In my leadership roles with AAUP, I have focused only on issues related to higher education, to the preservation of public education, to labor rights, and to public employees, and I have scrupulously avoided focusing on “divisive social issues.” I would never ask members of my chapter or conference to endorse something like a position on abortion rights. I recognize that my views may be more Progressive than those of many of our members—just as they may be less Progressive than those of some other members. I think that our chapters and conferences cannot address effectively the issues That are of most importance to us–that we cannot hope to maintain a consensus on those issues–if we expect our members to have an equal agreement on a much broader spectrum of issues. I am not at all minimizing the importance of any other issues. In the broader scheme of things, some of them very arguably may be more important than the issues on which our chapters and conferences are–and should be– focused. But I am suggesting that if we as individuals wish to be heard on other issues, we should also join the other advocacy groups for whom those issues are of central importance.

So my main purpose here is not to bring abortion rights and all of the issues that have become linked to the battle over those rights into “the discussion.”
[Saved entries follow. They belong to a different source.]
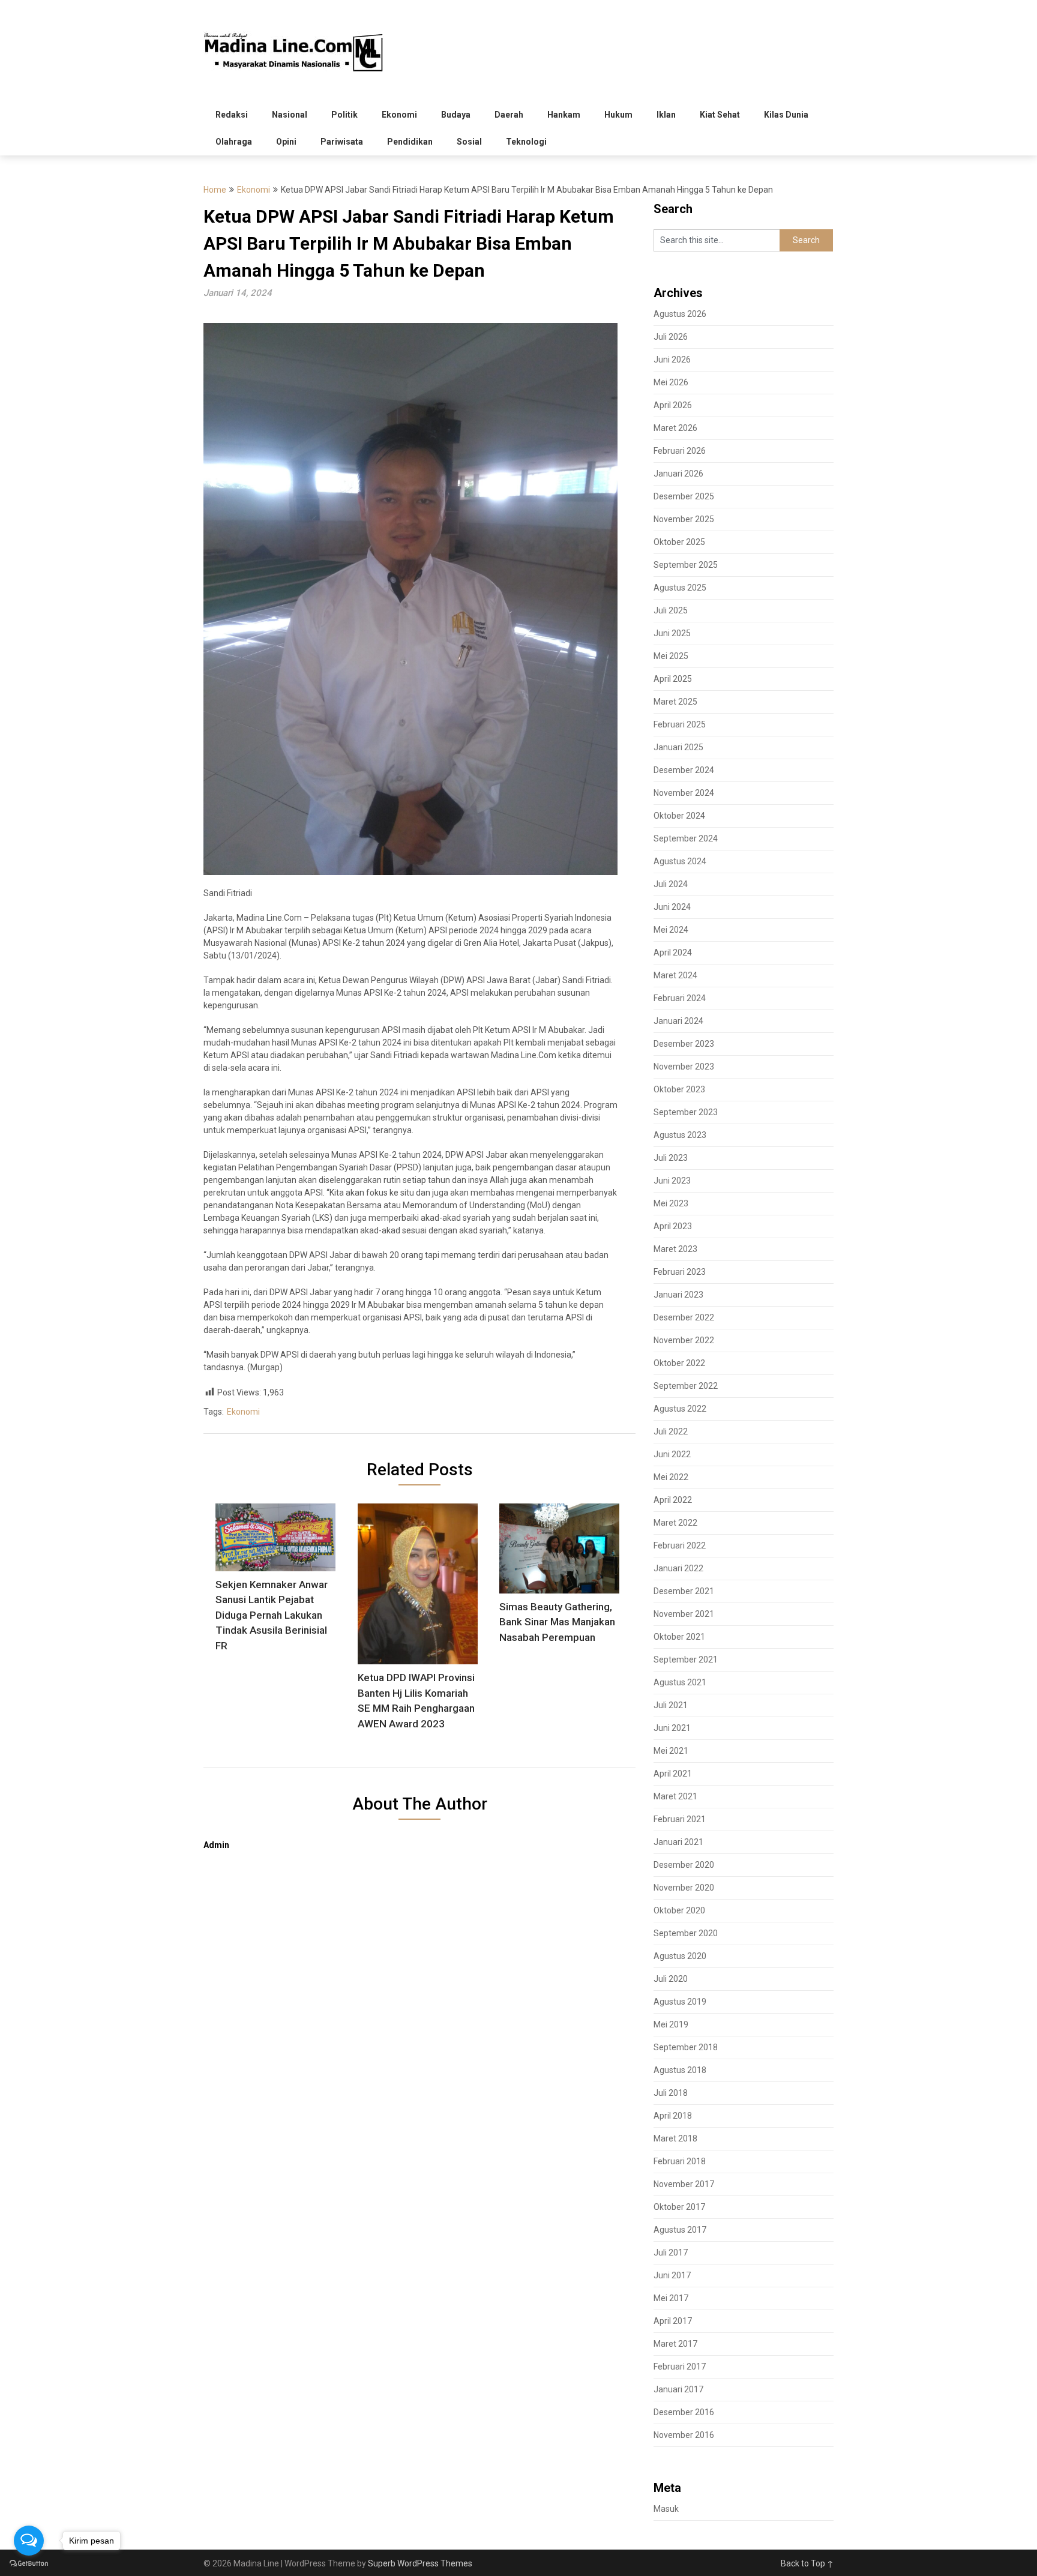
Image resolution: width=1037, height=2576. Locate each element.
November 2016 (684, 2435)
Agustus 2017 (680, 2229)
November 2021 (684, 1614)
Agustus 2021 (680, 1682)
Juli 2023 (671, 1158)
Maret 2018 (675, 2138)
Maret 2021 (675, 1796)
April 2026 (673, 405)
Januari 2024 (678, 1021)
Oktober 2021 (679, 1637)
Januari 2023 (678, 1294)
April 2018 (673, 2115)
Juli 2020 (671, 1979)
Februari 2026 (680, 451)
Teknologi (526, 141)
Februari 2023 (680, 1272)
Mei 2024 (671, 929)
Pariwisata (341, 141)
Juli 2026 (671, 337)
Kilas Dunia (786, 114)
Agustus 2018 (680, 2070)
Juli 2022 (671, 1431)
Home (214, 189)
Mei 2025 (671, 656)
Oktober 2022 (679, 1363)
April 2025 (673, 679)
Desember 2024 (684, 770)
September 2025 (686, 565)
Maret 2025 (675, 701)
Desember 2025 (684, 496)
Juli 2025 (671, 610)
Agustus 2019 (680, 2001)
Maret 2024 (675, 975)
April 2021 (673, 1773)
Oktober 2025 (679, 542)
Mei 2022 (671, 1477)
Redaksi (231, 114)
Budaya (455, 114)
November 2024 (684, 793)
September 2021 (686, 1659)
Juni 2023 (672, 1180)
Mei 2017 (671, 2298)
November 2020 (684, 1887)
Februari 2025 (680, 724)
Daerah (508, 114)
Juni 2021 (672, 1728)
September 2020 (686, 1933)
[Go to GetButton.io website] (29, 2564)
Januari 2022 (678, 1568)
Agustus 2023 (680, 1135)
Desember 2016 (684, 2412)
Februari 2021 (680, 1819)
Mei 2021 (671, 1751)
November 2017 (684, 2184)
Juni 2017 (672, 2275)
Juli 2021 (671, 1705)
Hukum (618, 114)
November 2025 (684, 519)
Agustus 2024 (680, 861)
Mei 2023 (671, 1203)
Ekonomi (399, 114)
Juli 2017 (671, 2252)
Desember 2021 (684, 1591)
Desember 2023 (684, 1044)
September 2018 (686, 2047)
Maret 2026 (675, 428)
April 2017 (673, 2321)
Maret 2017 (675, 2344)
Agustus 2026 (680, 314)
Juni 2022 (672, 1454)
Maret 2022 (675, 1522)
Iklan (666, 114)
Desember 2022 (684, 1317)
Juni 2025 (672, 633)
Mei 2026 (671, 382)
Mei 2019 (671, 2024)
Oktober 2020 (679, 1910)
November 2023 (684, 1066)
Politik (344, 114)
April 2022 (673, 1500)
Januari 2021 (678, 1842)
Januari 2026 (678, 473)
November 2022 (684, 1340)
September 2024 (686, 838)
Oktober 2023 (679, 1089)
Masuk (666, 2509)
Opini (286, 141)
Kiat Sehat (720, 114)
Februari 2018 (680, 2161)
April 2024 (673, 952)
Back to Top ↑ (807, 2563)
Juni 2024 (672, 907)
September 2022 (686, 1386)
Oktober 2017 (679, 2207)
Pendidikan (410, 141)
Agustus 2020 (680, 1956)
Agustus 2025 (680, 587)
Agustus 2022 (680, 1408)
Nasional (289, 114)
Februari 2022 (680, 1545)
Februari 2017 (680, 2366)
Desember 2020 (684, 1865)
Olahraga (233, 141)
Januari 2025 (678, 747)
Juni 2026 (672, 359)
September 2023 (686, 1112)
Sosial (469, 141)
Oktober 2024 (679, 815)
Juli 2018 (671, 2093)
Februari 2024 (680, 998)
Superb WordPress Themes (420, 2563)
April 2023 (673, 1226)
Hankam (563, 114)
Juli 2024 (671, 884)
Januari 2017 (678, 2389)
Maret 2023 (675, 1249)
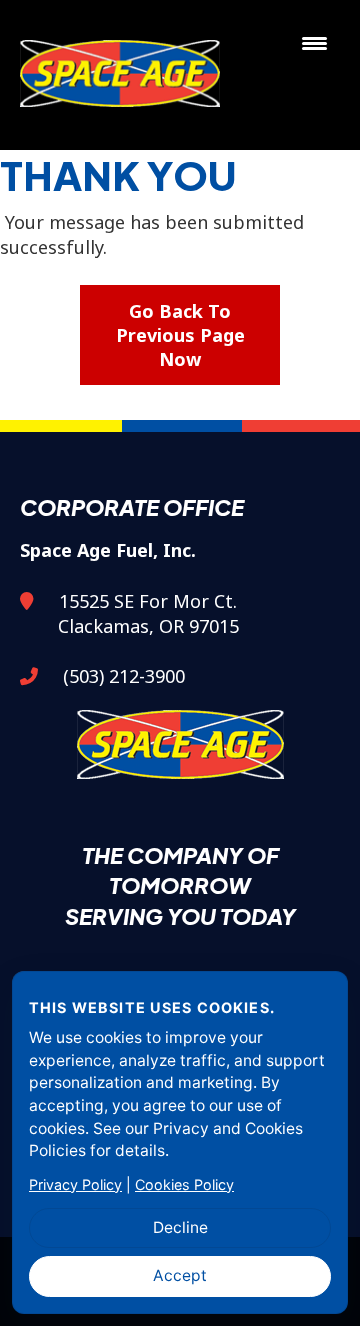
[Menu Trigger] (314, 42)
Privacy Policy (75, 1184)
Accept (180, 1275)
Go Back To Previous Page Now (180, 335)
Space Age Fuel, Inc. (123, 74)
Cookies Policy (184, 1184)
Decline (180, 1227)
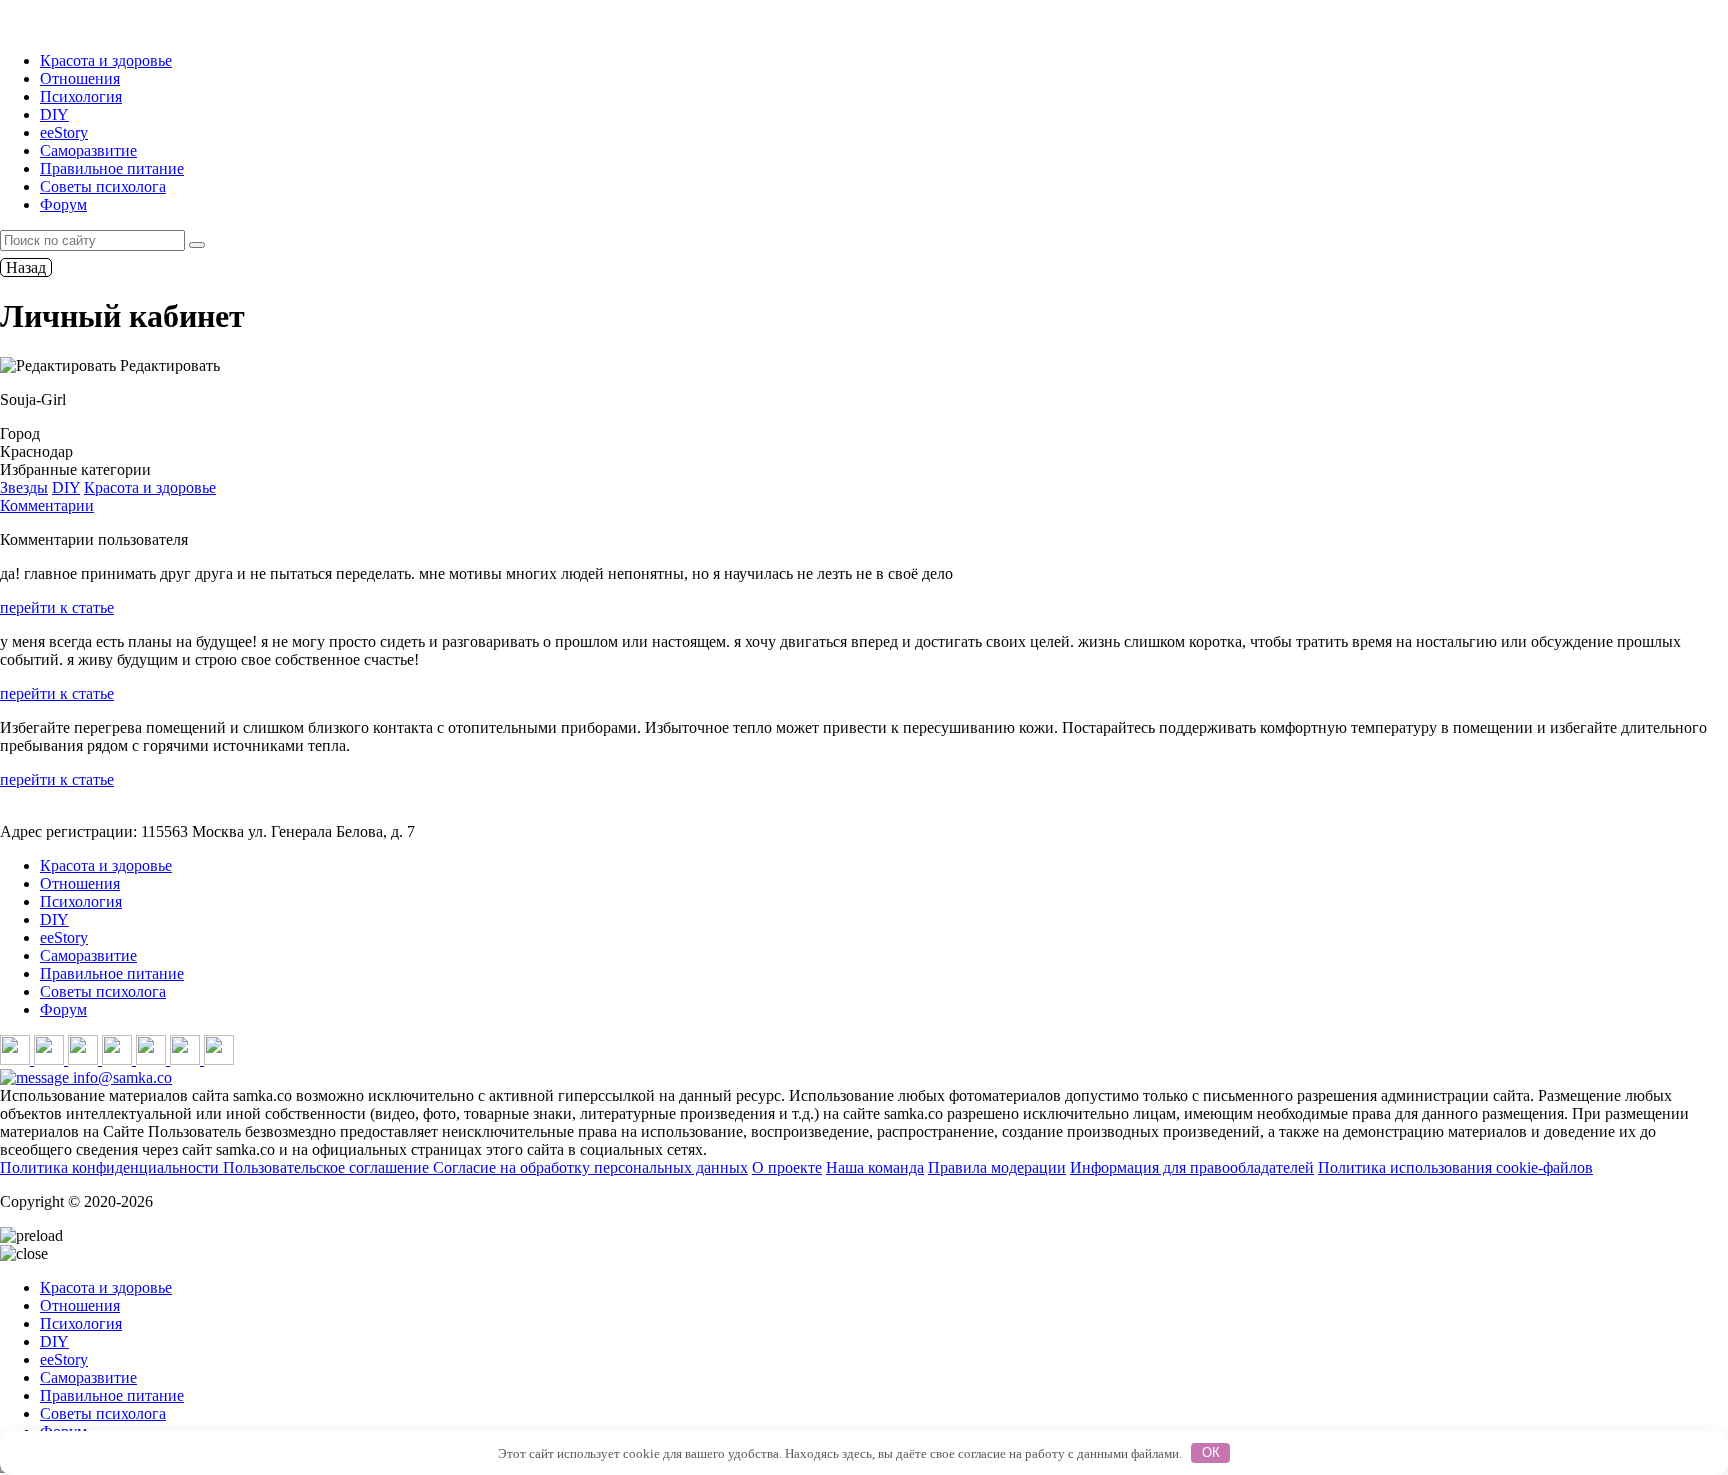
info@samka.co (120, 1077)
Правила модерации (997, 1167)
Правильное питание (112, 168)
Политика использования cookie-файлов (1455, 1167)
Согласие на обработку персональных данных (590, 1167)
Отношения (80, 78)
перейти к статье (57, 607)
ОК (1211, 1452)
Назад (26, 267)
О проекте (787, 1167)
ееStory (64, 132)
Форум (63, 204)
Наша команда (875, 1167)
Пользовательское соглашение (328, 1167)
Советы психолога (103, 186)
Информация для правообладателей (1192, 1167)
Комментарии (47, 505)
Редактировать (168, 365)
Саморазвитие (88, 150)
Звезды (24, 487)
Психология (81, 96)
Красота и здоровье (106, 60)
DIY (54, 114)
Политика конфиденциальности (111, 1167)
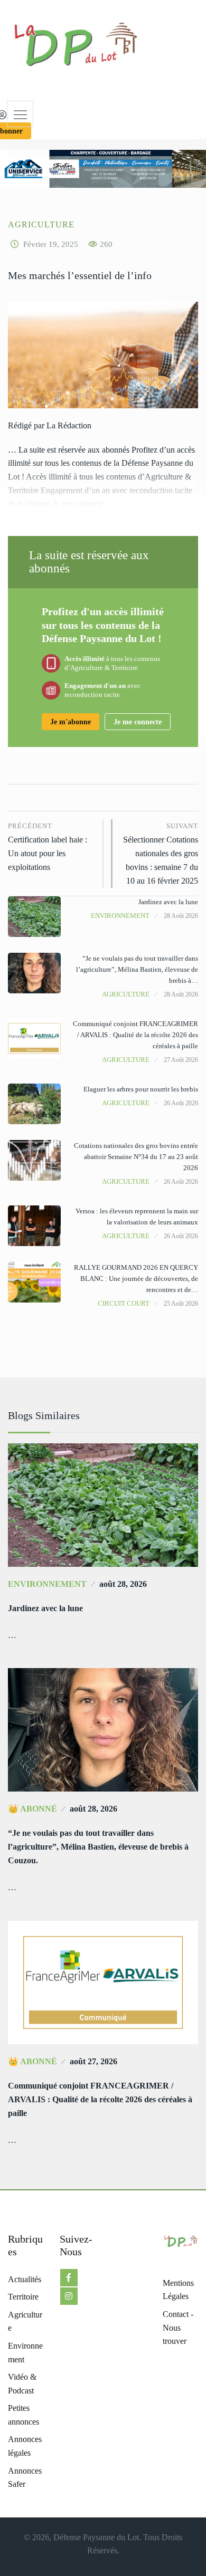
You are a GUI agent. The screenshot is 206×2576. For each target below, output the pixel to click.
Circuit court (123, 1303)
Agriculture (41, 224)
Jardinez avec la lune (168, 902)
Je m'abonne (70, 722)
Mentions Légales (178, 2289)
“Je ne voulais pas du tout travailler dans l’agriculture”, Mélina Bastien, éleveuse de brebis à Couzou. (98, 1846)
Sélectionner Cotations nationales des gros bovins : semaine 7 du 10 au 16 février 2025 (160, 853)
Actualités (24, 2279)
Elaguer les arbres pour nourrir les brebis (140, 1089)
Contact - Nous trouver (178, 2327)
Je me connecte (138, 722)
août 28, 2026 (123, 1583)
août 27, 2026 (93, 2061)
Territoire (23, 2296)
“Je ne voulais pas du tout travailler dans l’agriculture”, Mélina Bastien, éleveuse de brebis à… (137, 969)
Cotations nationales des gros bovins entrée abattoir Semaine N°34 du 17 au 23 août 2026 (136, 1157)
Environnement (120, 916)
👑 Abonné (32, 1808)
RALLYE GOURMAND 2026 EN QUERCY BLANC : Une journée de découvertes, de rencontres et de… (136, 1278)
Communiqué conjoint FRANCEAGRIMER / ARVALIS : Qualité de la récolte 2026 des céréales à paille (135, 1035)
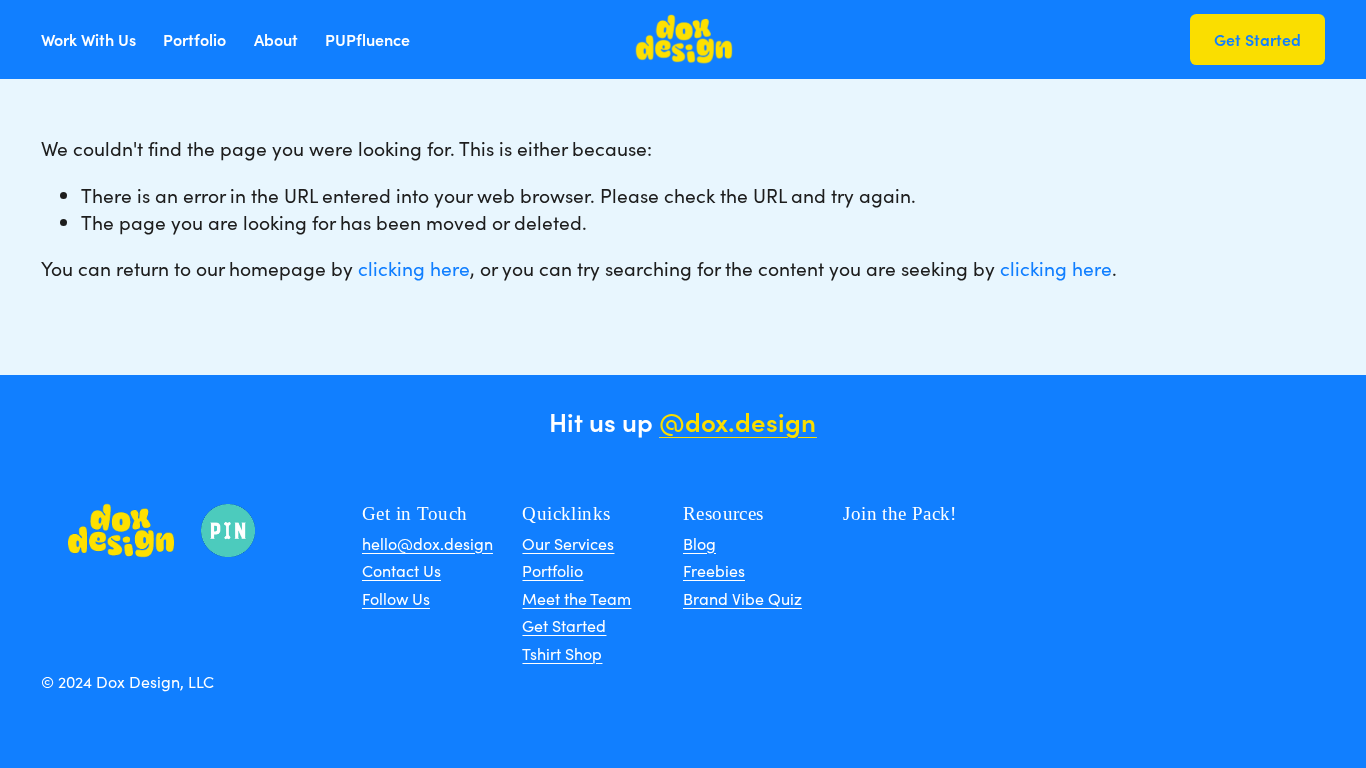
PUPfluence (367, 39)
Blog (699, 544)
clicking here (414, 268)
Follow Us (396, 599)
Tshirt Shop (562, 654)
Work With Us (88, 39)
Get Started (1257, 39)
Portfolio (194, 39)
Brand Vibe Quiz (742, 599)
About (276, 39)
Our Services (568, 544)
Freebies (714, 571)
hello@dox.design (427, 544)
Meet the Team (576, 599)
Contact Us (401, 571)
Rather, I wish to emphasize that there are some fundamental inconsistencies in the ideology represented both in these pieces of legislation and in other legislation related to the issues of most focal interest to our members. In framing ostensibly “common sense” cases to the broader public, the Far Right has been very effective in highlighting any real and perceived inconsistencies in our positions. It is time that we focused more consistently and persistently on doing the same—in a way that might appeal to the broader public and not just those on our own side. So, in that sense, this post may very well be more of a suggestion than an illustration.

The 2012 Obama campaign succeeded in doing what I am suggesting, but in a presidential election, the “other side” is represented in a candidate who can be characterized much more easily, more vividly, and more pointedly than the opposition in most state or local legislative battles. Therefore, what is required at the state and local levels is a greater attention to the arguments themselves. But on the state and local levels, that may actually be easier to accomplish, for at those levels, the arguments have usually not been vetted by as many consultants and public relations specialists, and the ideological inconsistencies have not been scrubbed to almost nothing by some disciple of Frank Luntz.